• _MATERIAL SUPPLIED_
----
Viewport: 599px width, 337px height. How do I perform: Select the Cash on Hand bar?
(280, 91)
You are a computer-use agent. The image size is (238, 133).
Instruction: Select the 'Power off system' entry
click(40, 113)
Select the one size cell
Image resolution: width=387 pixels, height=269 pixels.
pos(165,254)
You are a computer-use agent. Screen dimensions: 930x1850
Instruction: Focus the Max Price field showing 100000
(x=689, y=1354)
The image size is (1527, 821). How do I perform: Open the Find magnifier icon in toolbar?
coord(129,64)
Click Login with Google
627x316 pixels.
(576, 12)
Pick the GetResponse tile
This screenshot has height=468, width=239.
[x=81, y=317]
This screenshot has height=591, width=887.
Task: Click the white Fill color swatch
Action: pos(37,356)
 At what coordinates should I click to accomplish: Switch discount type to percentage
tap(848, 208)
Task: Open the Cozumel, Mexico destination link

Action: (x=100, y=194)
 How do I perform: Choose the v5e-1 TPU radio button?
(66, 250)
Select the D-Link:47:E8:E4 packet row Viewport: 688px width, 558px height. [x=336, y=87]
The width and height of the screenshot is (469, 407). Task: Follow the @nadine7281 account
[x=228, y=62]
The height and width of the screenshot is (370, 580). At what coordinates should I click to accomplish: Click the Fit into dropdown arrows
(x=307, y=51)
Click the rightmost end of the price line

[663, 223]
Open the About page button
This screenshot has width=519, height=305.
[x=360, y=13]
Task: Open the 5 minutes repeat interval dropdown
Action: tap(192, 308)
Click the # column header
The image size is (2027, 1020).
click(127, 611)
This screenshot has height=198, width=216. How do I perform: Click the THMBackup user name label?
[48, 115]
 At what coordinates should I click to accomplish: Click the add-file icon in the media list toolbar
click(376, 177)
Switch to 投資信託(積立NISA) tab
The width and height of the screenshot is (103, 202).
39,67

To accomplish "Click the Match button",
----
The answer must be every line from the records above that contains the word "computer", copied in full.

• _ANSWER_
You are a computer-use agent. The image size is (238, 133).
You are a computer-use agent. Screen dimensions: 930x1850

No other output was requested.